Problem details: Without the pictures, set down every record below exactly as it reads.

Top of Material for the task

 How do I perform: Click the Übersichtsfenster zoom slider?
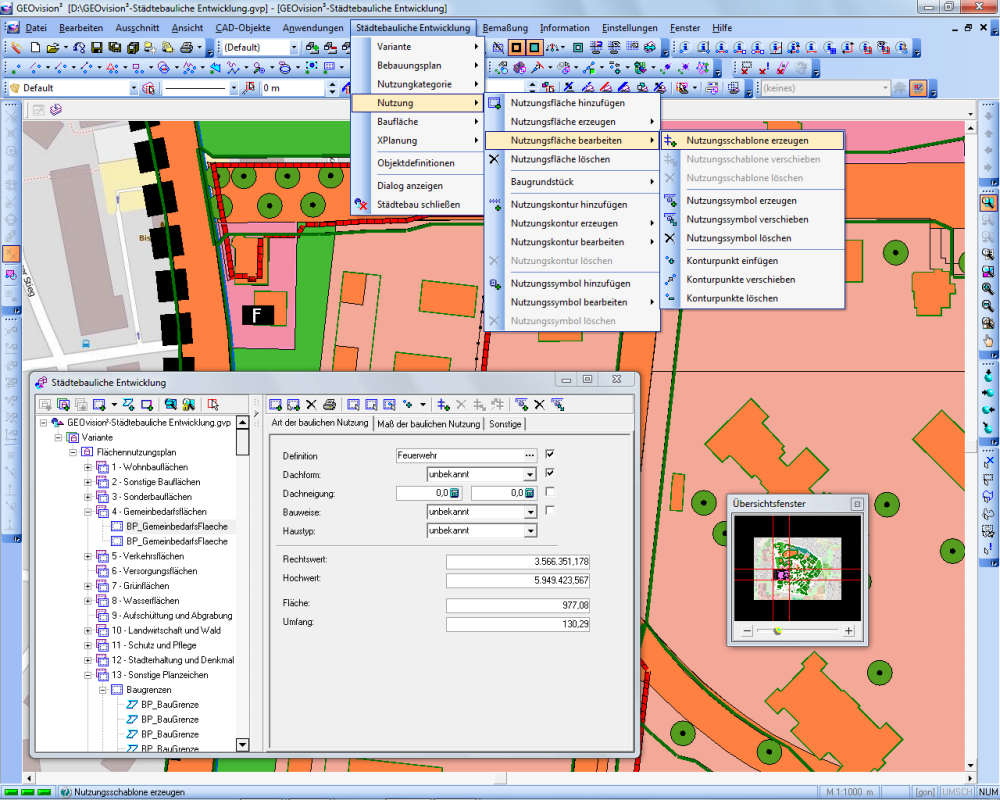click(778, 631)

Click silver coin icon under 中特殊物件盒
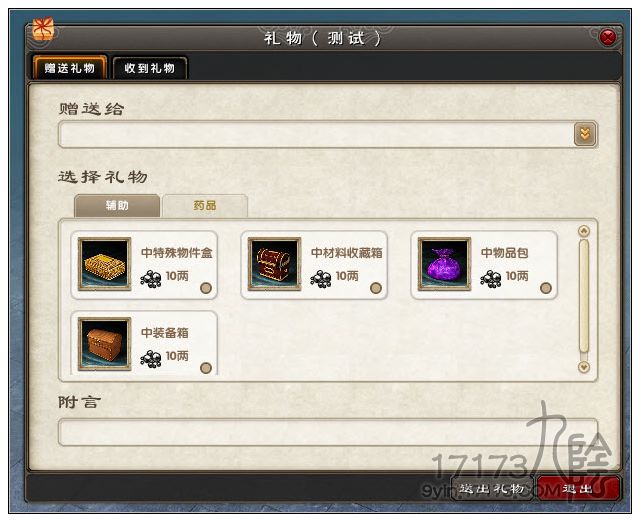point(151,279)
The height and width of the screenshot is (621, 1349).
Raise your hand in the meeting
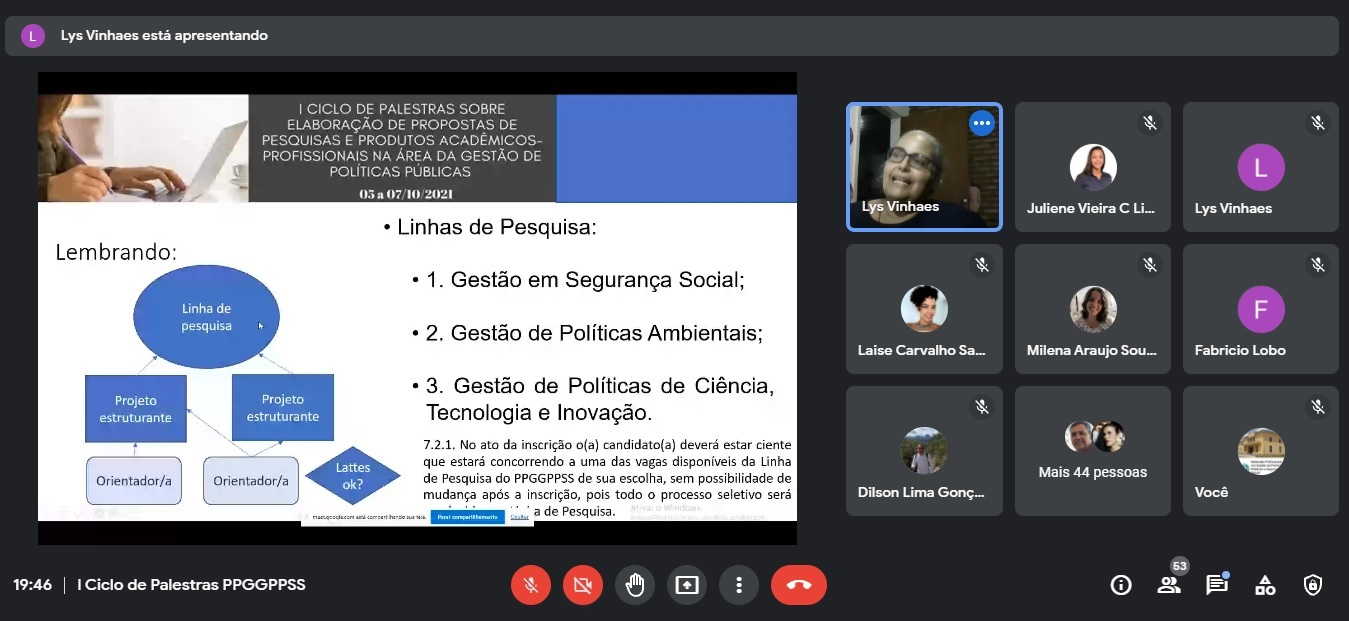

Bottom of Material for the task

Your response:
 How do I perform: Click the Übersichtsfenster zoom slider?
click(778, 631)

Click silver coin icon under 中特殊物件盒
point(151,279)
The height and width of the screenshot is (621, 1349).
Raise your hand in the meeting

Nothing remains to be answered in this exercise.